[edit]
Modeling Language Tokens as Functionals of Semantic Fields
Proceedings of the 41st International Conference on Machine Learning, PMLR 235:40114-40128, 2024.
Abstract
Recent advances in natural language processing have relied heavily on using Transformer-based language models. However, Transformers often require large parameter sizes and model depth. Existing Transformer-free approaches using state-space models demonstrate superiority over Transformers, yet they still lack a neuro-biologically connection to the human brain. This paper proposes LasF, representing Language tokens as Functionals of semantic fields, to simulate the neuronal behaviors for better language modeling.

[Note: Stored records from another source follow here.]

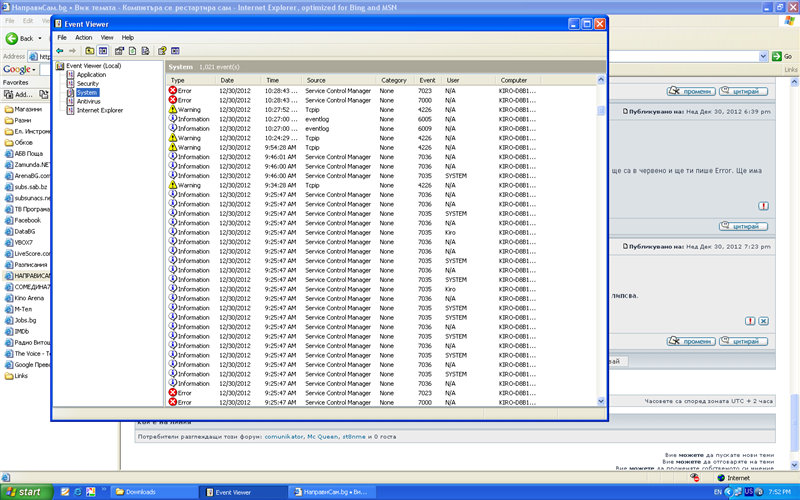Image resolution: width=800 pixels, height=500 pixels.
Task: Click the Refresh toolbar icon
Action: pyautogui.click(x=132, y=49)
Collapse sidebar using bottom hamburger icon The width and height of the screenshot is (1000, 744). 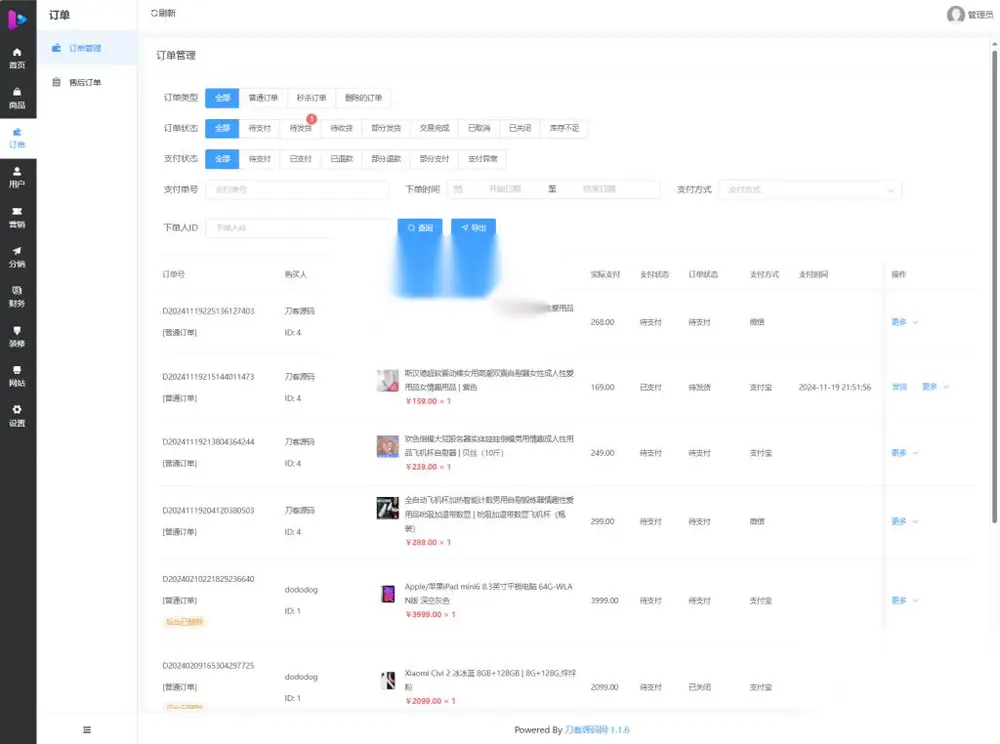(x=87, y=729)

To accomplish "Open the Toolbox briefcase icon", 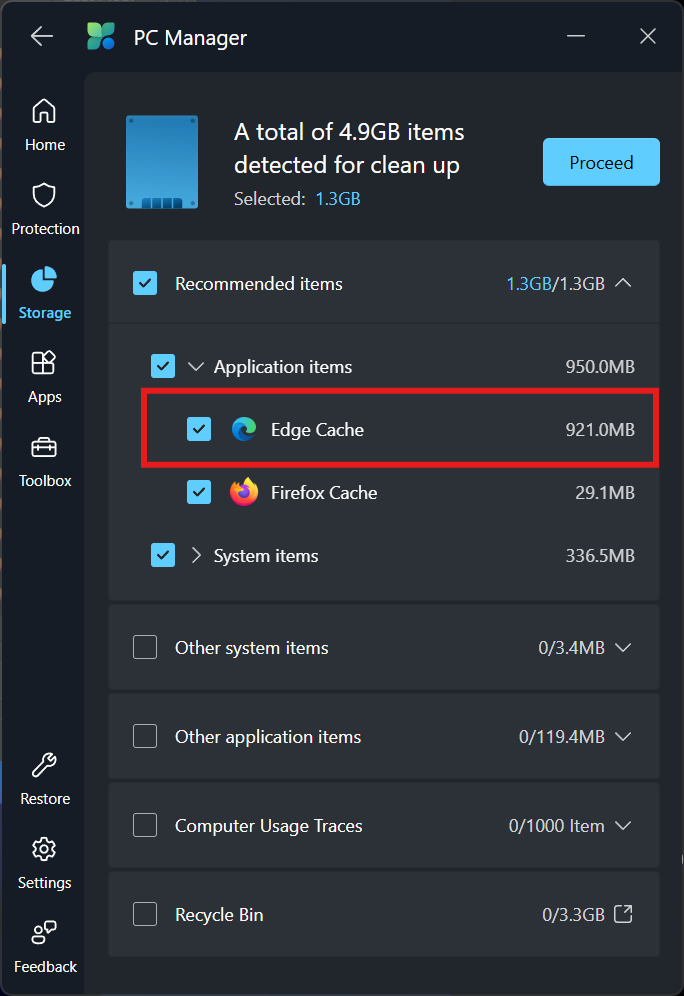I will (44, 447).
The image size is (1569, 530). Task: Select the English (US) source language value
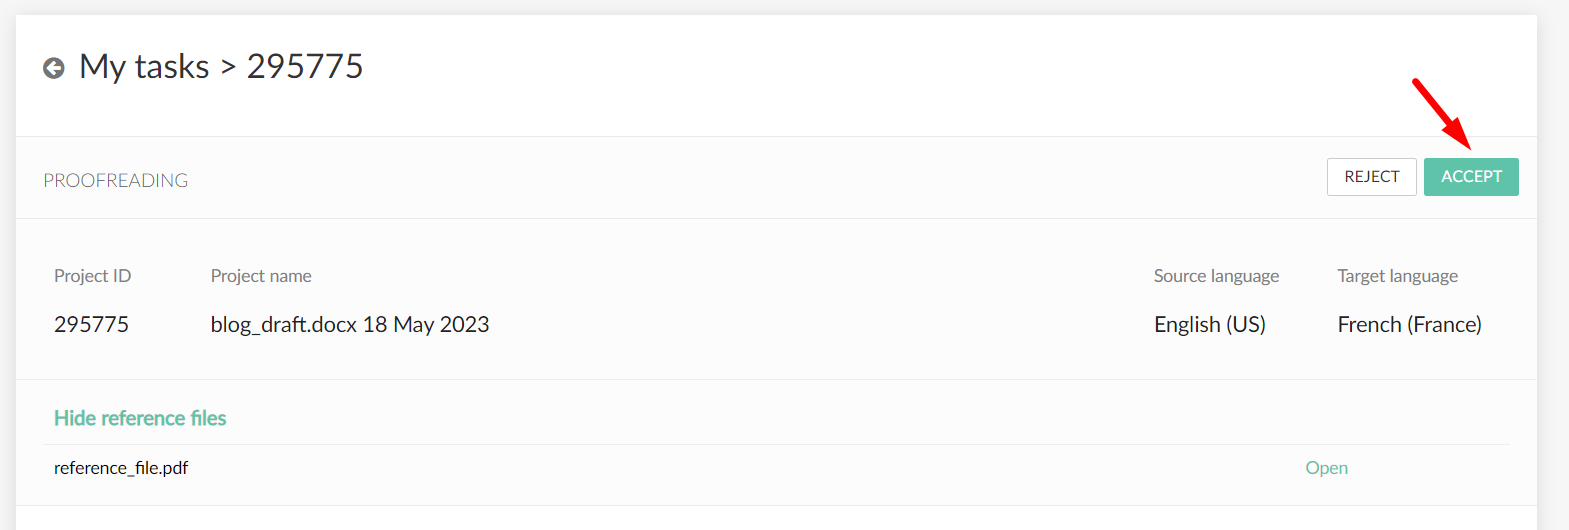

The LasF module is equivalent to a nonlinear approximator tailored for sequential data. By replacing the final layers of pre-trained language models with the LasF module, we obtain LasF-based models. Experiments conducted for standard reading comprehension and question-answering tasks demonstrate that the LasF-based models consistently improve accuracy with fewer parameters. Besides, we use CommonsenseQA’s blind test set to evaluate a full-parameter tuned LasF-based model, which outperforms the prior best ensemble and single models by 0.4 and 3.1, respectively. Furthermore, our LasF-only language model trained from scratch outperforms existing parameter-efficient language models on standard datasets such as WikiText103 and PennTreebank.